Durante a entrevista, realizada em seu gabinete em Brasília, a secretária rebateu rumores de que pretenda deixar o governo e disse que o clima entre ela e o presidente Jair Bolsonaro é muito bom, apesar da crise vivida entre os dois nas últimas semanas. “Demissão? Não, isso é uma narrativa que corre lá fora, as pessoas têm uma certa ansiedade em me ver fora. Em nenhum momento (senti que ia sair), estava um clima superbom, ele (Bolsonaro) estava animado, leve, rindo”, contou a atriz.
Questionada sobre o fato de a Secretaria Especial de Cultura não ter emitido nenhuma nota de pesar após a morte de figuras importantes do meio artístico, a atriz respondeu que tem mandado mensagens para as famílias das vítimas. “Será que eu vou ter que virar obituário? Quantas pessoas a gente está perdendo? Tem pessoas que eu não conheço. Aldir Blanc eu admiro, mas não conheci”, disse. “O país está cultuando a memória deles, não precisa da Secretaria de Cultura. Pode ser que eu esteja errando”, justificou a atriz.
Bate-boca
A entrevista terminou em confusão após a exibição de um vídeo em que a também atriz Maitê Proença reclama que a classe artística foi abandonada pelo atual governo. Regina Duarte reagiu. Acusou os jornalistas de estarem “desenterrando mortos”, alegando que o vídeo era de dois meses atrás. “Acho isso baixo nível”, disse a secretária.
Enquanto o depoimento de Maitê Proença era transmitido, a titular da Cultura continuou fazendo gestos de reprovação. Regina chegou a tirar o fone de ouvido. Após o áudio voltar para a secretária, ela desabafou: “Obrigada. Precisei dar um chilique aqui. Desculpem, telespectadores”. Os âncoras Reinaldo Gottino e Daniela Lima explicaram que o depoimento de Maitê Proença havia sido gravado ontem e que se tratava de uma reivindicação da classe artística. Regina, mais uma vez, mostrou descontentamento. “Ah, para quê? Estão desenterrando a mensagem da Maitê para quê. Quem é você? Está desenterrando uma fala de dois meses atrás. Desculpa”, reclamou a secretária.

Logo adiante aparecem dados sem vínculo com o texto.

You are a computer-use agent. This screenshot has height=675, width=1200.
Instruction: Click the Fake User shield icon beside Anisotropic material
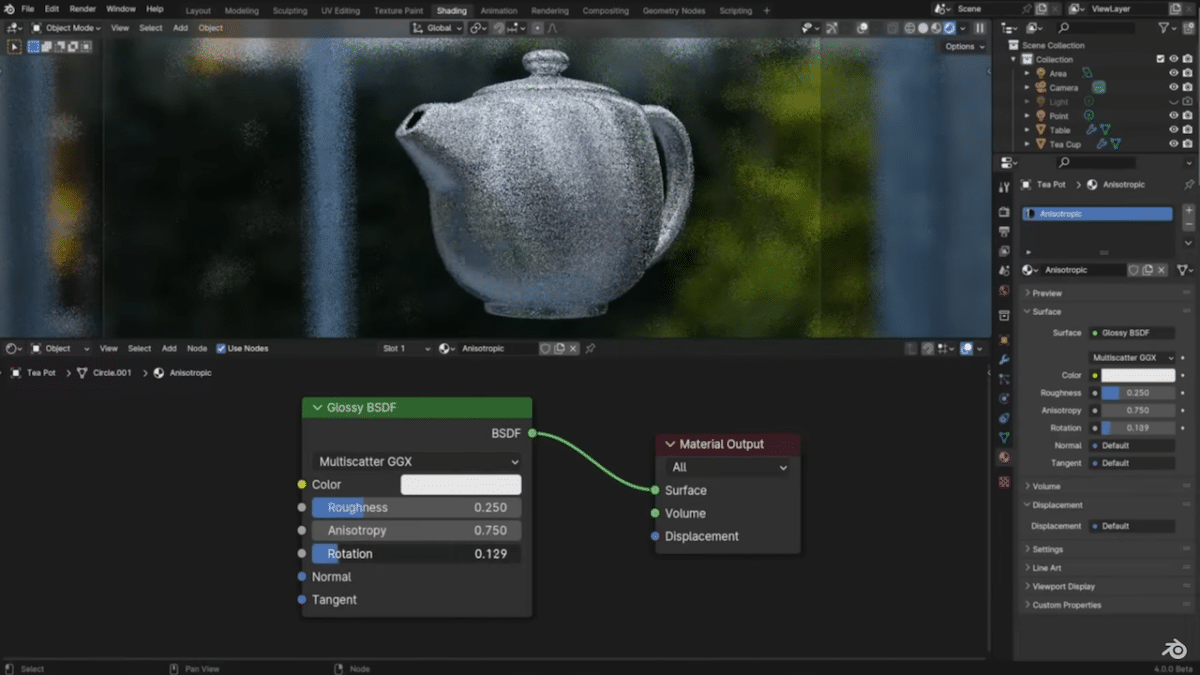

Regina Duarte e os jornalistas da CNN começaram a bater boca. “Eu tinha tanta coisa para falar, mas vocês estão desenterrando mortos. Vocês estão carregando um cemitério nas costas. Vocês estão cansados. Fiquem leves”, afirmou Regina.
Daniela Lima respondeu do estúdio. “Não estamos desenterrando mortos. Neste momento, estamos enterrando milhares de brasileiros, inclusive colegas seus”, disse a âncora, em relação às vítimas da covid-19.
Nas redes sociais, a atriz Maitê Proença explicou que o vídeo exibido durante a entrevista tinha apenas o objetivo de pedir que ela ouvisse a classe artística. “É um pedido para que ela converse com a classe dela, é só isso”, disse Maitê. “Ela não entrou ontem [no governo], está há dois meses. É hora de ter um plano, de conversar, de falar que está tentando e dar alguma satisfação”, disse Maitê.
Militares vão comandar ação antidesmatamento
Após várias exonerações em órgãos ambientais e o desmatamento de mais de 5 mil km², de agosto de 2019 a março de 2020, na Amazônia, o presidente Jair Bolsonaro autorizou o emprego das Forças Armadas no combate ao desmatamento ilegal e focos de incêndio na região. Por meio de decreto de Garantia da Lei e da Ordem, os militares atuarão na faixa de fronteira, nas terras indígenas, nas unidades federais de conservação ambiental e em outras áreas federais nos estados da Amazônia Legal. As ações, de competência de órgão ambientais civis, como o Ibama e Instituto Chico Mendes de Conservação da Biodiversidade, passam ao comando dos militares. O decreto estabelece que o emprego das Forças Armadas será articulada com os órgãos de segurança pública e as entidades públicas de proteção ambiental.